It's utterly tragic and completely wrong that this should ever happen to any child 😢😢😢
There are sadly, so many cases like this - Baby P, Victoria Climbe, Alfie Steele to name just three.
While it absolutely should be the case that every single call is answered, I'm not sure people realise how very over stretched services are. I am absolutely not saying it is right, just stating a fact.
To give an example, I grew up in a medium sized town. In the 80s and 90s, my father was a police officer. In those days, the divisional HQ in the town centre paraded on shift with 18 officers. There were then two smaller stations, each parading on with 4 each and one tiny one in the rural parts that had 2, or a desk sergeant plus 1. So, each shift had 28 officers.
Now, the smaller stations gone and HQ parade on with just 9 officers per shift!
The deputy head at the school where I teach told me that local SS are desperately overstretched and this is in an area of high deprivation where they are absolutely needed.
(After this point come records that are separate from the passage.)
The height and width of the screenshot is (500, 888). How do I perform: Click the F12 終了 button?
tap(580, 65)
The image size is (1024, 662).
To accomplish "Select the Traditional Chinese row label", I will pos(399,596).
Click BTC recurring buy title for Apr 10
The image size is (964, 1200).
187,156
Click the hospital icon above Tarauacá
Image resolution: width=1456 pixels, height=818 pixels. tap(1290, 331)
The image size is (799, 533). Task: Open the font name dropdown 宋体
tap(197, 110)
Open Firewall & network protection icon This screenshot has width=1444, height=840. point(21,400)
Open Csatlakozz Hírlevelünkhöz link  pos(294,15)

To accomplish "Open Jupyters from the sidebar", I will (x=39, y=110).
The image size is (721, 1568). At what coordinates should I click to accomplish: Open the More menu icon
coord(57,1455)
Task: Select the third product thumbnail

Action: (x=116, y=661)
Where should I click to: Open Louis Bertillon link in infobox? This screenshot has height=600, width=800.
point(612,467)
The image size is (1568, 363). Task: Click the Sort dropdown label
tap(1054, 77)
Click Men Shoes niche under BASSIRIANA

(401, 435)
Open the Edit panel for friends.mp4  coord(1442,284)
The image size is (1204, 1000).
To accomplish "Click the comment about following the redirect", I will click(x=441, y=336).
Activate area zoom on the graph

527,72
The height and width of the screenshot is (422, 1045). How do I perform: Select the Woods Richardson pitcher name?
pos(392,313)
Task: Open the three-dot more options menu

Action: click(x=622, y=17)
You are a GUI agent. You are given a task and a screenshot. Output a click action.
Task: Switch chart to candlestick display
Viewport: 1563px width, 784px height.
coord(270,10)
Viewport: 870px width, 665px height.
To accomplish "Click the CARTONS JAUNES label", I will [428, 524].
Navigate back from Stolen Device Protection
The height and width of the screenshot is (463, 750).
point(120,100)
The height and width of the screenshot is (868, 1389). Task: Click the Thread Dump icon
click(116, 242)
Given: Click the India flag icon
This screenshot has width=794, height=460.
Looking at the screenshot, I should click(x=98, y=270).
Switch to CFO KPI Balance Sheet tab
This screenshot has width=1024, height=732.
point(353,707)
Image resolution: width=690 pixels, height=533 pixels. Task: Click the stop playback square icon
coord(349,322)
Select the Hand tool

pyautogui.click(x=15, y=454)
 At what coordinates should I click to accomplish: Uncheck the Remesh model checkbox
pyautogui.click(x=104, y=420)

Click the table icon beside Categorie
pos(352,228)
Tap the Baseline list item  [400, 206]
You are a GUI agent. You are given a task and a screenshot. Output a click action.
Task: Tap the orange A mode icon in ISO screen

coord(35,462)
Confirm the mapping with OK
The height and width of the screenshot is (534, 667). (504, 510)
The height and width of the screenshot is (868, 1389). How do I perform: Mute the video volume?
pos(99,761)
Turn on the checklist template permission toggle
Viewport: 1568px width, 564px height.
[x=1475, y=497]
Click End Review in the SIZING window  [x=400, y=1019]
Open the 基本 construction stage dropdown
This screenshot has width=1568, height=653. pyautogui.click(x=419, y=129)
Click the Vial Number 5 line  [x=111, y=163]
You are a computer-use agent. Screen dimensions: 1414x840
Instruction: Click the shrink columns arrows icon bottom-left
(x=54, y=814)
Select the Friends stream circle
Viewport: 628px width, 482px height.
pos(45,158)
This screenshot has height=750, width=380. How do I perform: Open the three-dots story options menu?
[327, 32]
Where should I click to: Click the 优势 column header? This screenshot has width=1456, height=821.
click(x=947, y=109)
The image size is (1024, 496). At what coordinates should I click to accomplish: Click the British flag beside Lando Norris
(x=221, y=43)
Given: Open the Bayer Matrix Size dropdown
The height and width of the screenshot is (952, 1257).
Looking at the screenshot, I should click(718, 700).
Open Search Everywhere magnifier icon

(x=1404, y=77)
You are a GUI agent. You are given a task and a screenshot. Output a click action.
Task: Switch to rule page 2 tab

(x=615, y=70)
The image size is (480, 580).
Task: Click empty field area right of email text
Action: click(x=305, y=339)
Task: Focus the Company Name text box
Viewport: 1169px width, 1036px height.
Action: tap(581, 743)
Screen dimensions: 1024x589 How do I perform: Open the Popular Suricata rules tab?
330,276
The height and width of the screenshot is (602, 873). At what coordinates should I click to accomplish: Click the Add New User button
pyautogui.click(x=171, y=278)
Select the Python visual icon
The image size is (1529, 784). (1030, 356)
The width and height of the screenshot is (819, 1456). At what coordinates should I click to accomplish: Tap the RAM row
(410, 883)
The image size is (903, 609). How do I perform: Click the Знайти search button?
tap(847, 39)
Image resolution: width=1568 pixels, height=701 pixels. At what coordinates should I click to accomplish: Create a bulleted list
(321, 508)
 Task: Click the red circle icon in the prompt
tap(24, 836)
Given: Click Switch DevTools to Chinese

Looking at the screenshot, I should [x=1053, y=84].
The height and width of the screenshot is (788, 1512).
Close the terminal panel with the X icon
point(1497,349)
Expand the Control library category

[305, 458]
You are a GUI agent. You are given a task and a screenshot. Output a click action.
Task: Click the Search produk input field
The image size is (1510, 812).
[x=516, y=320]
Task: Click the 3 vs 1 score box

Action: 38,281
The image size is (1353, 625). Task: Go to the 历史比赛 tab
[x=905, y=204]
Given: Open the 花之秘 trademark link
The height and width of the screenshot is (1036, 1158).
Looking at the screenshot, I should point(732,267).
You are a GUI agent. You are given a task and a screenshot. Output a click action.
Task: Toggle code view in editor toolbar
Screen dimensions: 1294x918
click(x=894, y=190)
As schools, we are stretched and trying to plug whatever gaps we can, often with limited success. I have a child in my form who have a child who is severely disabled. There is no neglect but they could desperately use more support, except there is no capacity.
Ambulances are the same - an elderly person my mum.cares for fell, cut head, suspected broken hip. Should be a priority call, except it took 5 hours for an ambulance because all were tied up on jobs.
We so desperately need more social workers, police, school staff etc 😥 to be able to get to every single call quickly.
Cases like this absolutely should not happen under any circumstances, but I do think it's important to realise that it isn't always the services at fault.